“Cinco Esquinas”, de Mario Vargas Llosa
L
eio tudo o que Vargas Llosa escreve. Tudo e não deixo passar muito tempo; leitor fiel, espero sempre o próximo livro. Desta vez, foi uma desilusão. Cá fico à espera do próximo e passo a explicar.
Recentemente, discutindo o lugar de vultos de direita na cultura moderna (o tema era Céline, o que é certamente um caso extremo de um grande escritor que era não só anti-semita como pró-petainista e pró-nazi, mas poderiam ter sido discutidos os exemplos de Ezra Pound, ou os casos diferentes de Fernando Pessoa ou de Almada Negreiros) apresentei também o caso de Vargas Llosa, certamente diverso dos anteriores, até porque o seu tempo é outro. A questão é relevante porque ele a tornou relevante: ele foi esquerdista e pró-castrista (visitou Portugal na leva de entusiasmo que trouxe Sartre e Beauvoir, entre tantos outros, logo depois do 25 de Abril), depois reaccionário e liberal, para agora se distanciar um pouco do seu activismo político, que o levou mesmo a uma falhadíssima candidatura à presidência do seu país – e foi sempre um grande escritor.
Será então que a sua visão do mundo, que tanto mudou, influenciou ou moldou a escolha dos seus temas, ou a sua escrita? A resposta só pode ser afirmativa. E, no entanto, os livros são de tal grandeza que ganham vida, os personagens são figuras verdadeiras na sua história, a escrita é sem concessões a facilidades. É isso a marca da literatura gigante.

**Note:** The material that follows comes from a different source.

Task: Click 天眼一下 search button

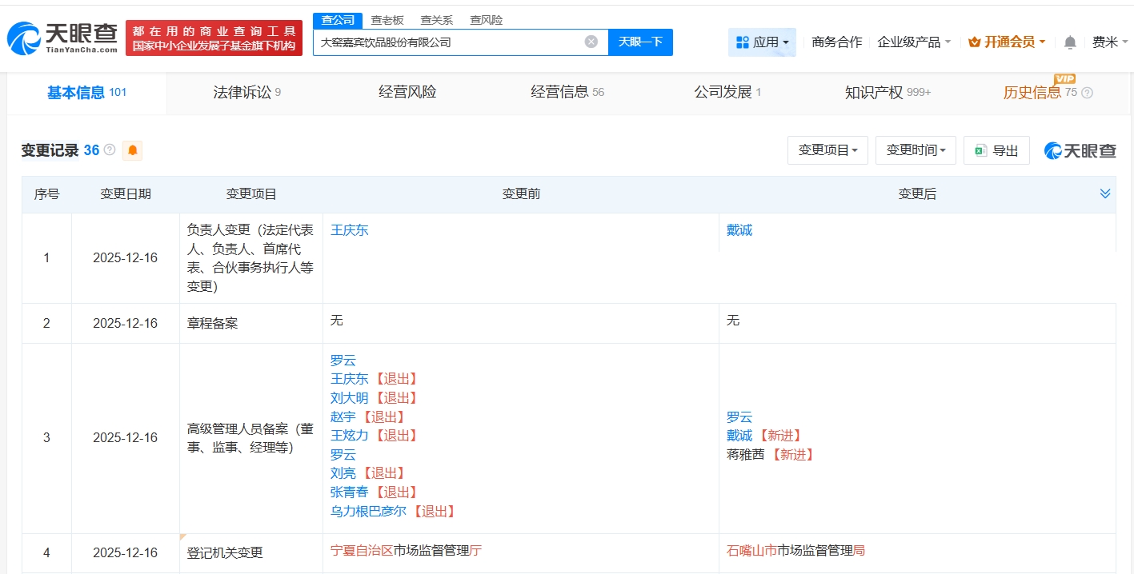Action: coord(640,42)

“A Guerra do Fim do Mundo”, um dos meus preferidos, é um monumento. Como os seus leitores sabem, é a história da revolta de Canudos, que foi contada por Euclides da Cunha, mas em Vargas Llosa foi romanceada num épico deslumbrante sobre a realidade da vida dos camponeses no sertão, sobre o milenarismo e a utopia religiosa que procurava uma libertação espiritual e da vida dos escravos e sofridos da terra, nos últimos dias do século XIX. É um dos poucos exemplos da grande literatura que demostra que só um drama é capaz de narrar uma revolução popular e que nos sabem fazem sentir esse tempo de grande tragédia.

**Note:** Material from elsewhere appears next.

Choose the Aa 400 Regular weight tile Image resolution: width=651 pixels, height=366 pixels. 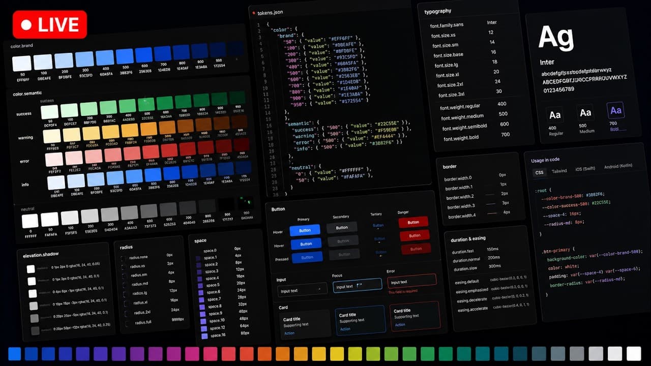(x=555, y=115)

Vargas Llosa tratou de novo a utopia no livro que se seguiu à “Guerra”, “A História de Mayta”, mas também mais tarde, n’“O Sonho do Celta”, talvez em ambos os casos com menos esplendor. Quando aqui chegou, já vinha de créditos firmados: livros anteriores, como a “Casa Verde” ou “Conversa na Catedral”, já tinham demonstrado o talento enorme do escritor.

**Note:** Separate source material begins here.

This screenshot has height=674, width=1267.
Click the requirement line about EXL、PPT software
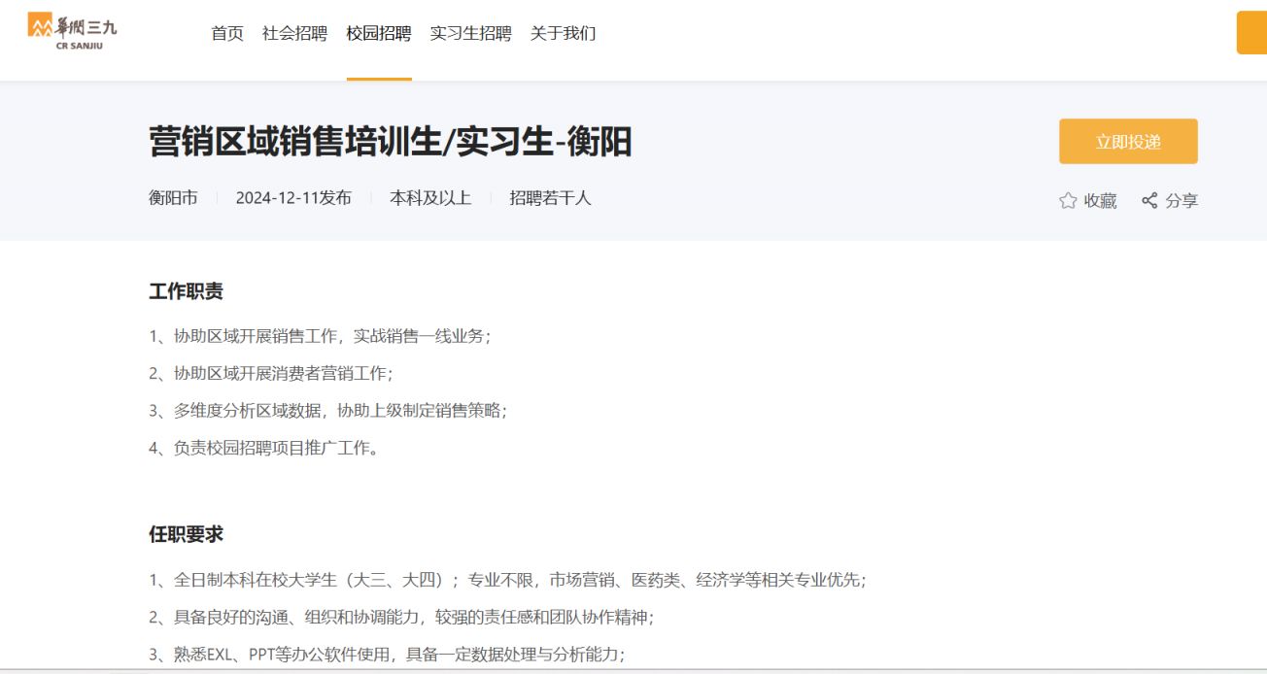[387, 654]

E, se há um discurso político nos seus livros, é uma pulsão popular e contra tiranias: na “Festa do Bode” procura um ajuste de contas histórico com um ditador, com a memória do regime sinistro de Trujillo na República Dominicana – e o fim do ditador. O seu último livro, “Cinco Esquinas”, é um outro ajuste de contas, desta vez com o ex-presidente do seu país, Fujimori, que governou num período de repressão e guerrilha, e que veio a ser condenado muito mais tarde por corrupção. A história é vivida em dois universos: o de duas famílias da burguesia peruana e o de um pasquim infame, um jornal manipulador que vai acabar por constituir uma ameaça contra o poder do tirano, apressando a decadência do regime e do seu executante, o “doutor”, o chefe do serviço secreto. A história amorosa entre as distintas e ociosas senhoras pode surpreender a leitora e o leitor habitual de Vargas Llosa, porque encontrarão um erotismo e suave atrevimento que é novidade no autor. Mas a trama é ingénua, com a transfiguração de uma jornalista do pasquim na coveira do regime, passando de um jornalismo de sarjeta para uma grande causa vingadora. Falta nisto tudo alguma da força sincera e arrebatadora dos anteriores livros de Vargas Llosa, por isso adivinho que os leitores ficarão decepcionados quando fecharem a última página. Assim aconteceu comigo, confesso.